Aaron Rodgers out for Jets season with torn Achilles tendon

Aaron Rodgers out for Jets season with torn Achilles tendon – The New York Times

Aaron Rodgers received the news Tuesday that had been widely feared since he left the Jets’ game against the Buffalo Bills on Monday night: He had ruptured his left Achilles tendon and would miss the season, the league said a social media Post Office.

After a long and illustrious career as quarterback of the Green Bay Packers, Rodgers had joined the Jets at age 39 in hopes of pushing the team to the Super Bowl, which the franchise had not won since the days of Joe Namath. Rodgers already had an elite defense and young stars in key positions. It was assumed that Rodgers’ experience and leadership would be the final piece of the puzzle for a team that could contend for a championship.

But the star quarterback was sacked on Tuesday just three and a half minutes into his first game at MetLife Stadium. Although he stood for a moment after being tackled to the ground by Bills defensive end Leonard Floyd, he soon sat down on the turf. He was helped to the sideline and then taken to the locker room. Television cameras showed Rodgers wearing a protective boot.

The league announced this on Tuesday in a post on

After confirming that Rodgers would require surgery to repair the injury, coach Robert Saleh spent much of his press conference Tuesday reaffirming his confidence in the team and in 24-year-old quarterback Zach Wilson.

“I don’t know why people are trying to put an obituary on our team name,” Saleh said. He added: “We have all the confidence in the world in Zach and the best thing about Zach is that we all believe he is one step ahead of where he was a year ago.”

For now, the Jets will turn to Wilson, the backup quarterback who helped the team to a 22-16 win in Monday’s game against the Bills. Rodgers and Wilson are friends, and with the veteran’s arrival, Wilson had embraced his role as Rodgers’ understudy to improve problem areas in his mechanics and technique. However, Saleh declined to provide details on how the offensive strategy would change under Wilson, saying it would vary depending on the game plan.

Saleh also said the team will bring Tim Boyle off the practice squad and look to sign a free agent for the quarterback room.

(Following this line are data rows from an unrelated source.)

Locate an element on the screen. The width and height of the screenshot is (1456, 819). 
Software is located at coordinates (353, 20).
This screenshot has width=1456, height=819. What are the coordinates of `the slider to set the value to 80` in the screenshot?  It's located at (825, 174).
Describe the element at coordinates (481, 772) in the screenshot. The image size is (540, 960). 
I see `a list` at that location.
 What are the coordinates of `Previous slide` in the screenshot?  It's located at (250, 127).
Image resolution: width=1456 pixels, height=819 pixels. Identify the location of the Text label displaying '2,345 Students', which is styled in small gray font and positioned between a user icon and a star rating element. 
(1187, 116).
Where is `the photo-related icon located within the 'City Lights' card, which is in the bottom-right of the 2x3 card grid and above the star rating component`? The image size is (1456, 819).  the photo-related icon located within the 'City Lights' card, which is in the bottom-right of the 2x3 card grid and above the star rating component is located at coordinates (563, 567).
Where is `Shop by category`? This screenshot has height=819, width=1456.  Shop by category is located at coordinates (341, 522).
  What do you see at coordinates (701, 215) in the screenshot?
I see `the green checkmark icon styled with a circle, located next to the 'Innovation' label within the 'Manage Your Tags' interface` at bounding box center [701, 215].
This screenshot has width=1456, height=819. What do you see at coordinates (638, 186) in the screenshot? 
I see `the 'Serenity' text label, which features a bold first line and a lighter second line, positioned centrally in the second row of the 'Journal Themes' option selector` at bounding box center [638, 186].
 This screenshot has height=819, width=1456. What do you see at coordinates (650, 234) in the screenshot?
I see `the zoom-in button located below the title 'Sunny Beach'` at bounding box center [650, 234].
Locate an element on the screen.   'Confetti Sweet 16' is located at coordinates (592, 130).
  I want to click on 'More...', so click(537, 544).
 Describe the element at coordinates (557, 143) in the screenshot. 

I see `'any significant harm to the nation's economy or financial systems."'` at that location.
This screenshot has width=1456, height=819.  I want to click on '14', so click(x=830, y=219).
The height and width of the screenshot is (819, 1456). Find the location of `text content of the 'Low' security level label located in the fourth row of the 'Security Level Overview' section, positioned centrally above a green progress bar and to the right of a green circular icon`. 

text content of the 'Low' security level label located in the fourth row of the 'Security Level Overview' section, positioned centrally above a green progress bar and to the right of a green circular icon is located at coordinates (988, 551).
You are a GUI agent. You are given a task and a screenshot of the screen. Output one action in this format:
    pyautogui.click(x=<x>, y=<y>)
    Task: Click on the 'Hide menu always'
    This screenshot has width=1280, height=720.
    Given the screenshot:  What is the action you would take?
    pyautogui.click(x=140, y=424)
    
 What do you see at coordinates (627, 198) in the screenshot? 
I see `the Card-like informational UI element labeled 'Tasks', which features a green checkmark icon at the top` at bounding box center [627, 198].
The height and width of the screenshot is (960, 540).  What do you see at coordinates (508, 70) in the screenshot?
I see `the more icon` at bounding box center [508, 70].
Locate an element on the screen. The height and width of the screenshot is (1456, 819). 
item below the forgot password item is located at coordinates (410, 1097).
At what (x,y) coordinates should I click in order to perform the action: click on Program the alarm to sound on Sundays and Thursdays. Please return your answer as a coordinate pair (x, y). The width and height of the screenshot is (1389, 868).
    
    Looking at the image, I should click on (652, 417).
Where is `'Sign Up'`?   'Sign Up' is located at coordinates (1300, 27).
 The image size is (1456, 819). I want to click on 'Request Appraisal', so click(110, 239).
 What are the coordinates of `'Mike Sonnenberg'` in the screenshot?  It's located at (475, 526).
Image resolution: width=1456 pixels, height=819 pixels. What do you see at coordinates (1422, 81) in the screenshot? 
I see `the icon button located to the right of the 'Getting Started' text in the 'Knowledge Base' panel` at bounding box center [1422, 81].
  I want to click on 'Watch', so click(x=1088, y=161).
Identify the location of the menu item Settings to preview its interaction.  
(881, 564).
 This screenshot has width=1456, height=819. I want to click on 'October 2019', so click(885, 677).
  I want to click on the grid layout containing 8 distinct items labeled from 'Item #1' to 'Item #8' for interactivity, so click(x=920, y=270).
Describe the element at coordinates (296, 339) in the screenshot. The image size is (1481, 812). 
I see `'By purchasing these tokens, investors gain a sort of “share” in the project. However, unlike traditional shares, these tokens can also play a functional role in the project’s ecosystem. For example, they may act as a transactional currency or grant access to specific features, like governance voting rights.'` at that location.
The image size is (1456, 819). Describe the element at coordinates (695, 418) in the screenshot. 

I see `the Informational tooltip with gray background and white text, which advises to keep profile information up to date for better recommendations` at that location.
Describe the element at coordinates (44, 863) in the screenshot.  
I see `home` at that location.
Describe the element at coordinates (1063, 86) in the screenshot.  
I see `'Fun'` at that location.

The Jets have had a checkered history since Namath led them to a surprising Super Bowl victory in the 1968 season. Since then, the team has struggled to find another franchise quarterback who could lead them to a title game again, relying on first-round draft picks Richard Todd in 1976, Ken O’Brien in 1983, Chad Pennington in 2000 and Mark Sanchez in 2009, Sam Darnold in 2018 and Zach Wilson in 2021.

The Jets had also previously tried to poach an MVP quarterback from the Packers, trading for Brett Favre in 2007. These acquisitions weren’t enough to transform the Jets offense into title contenders.

There was hope that Rodgers could change that long history of inefficiency when he was acquired in exchange for draft picks in April. His long career has placed him in the top 10 in many passing categories, he has won four Most Valuable Player Awards, and in the 2010 season he led the Packers to their only Super Bowl victory of the century.

Rodgers’ arrival had raised the hopes of Jets fans and his teammates. “Getting a guy like him in the building just excites everyone in general because his resume, his character, the guy he is, sparks a spark in everyone,” defensive tackle Quinnen Williams said during training camp in July.

The fit seemed to be a good fit: Rodgers threw himself into city life, showing up at the Tony Awards, Knicks and Rangers games, the US Open and a Taylor Swift concert at MetLife.

With Rodgers’ absence, expectations for the Jets have now, as in so many other years, fallen significantly.

Santul Nerkar contributed reporting.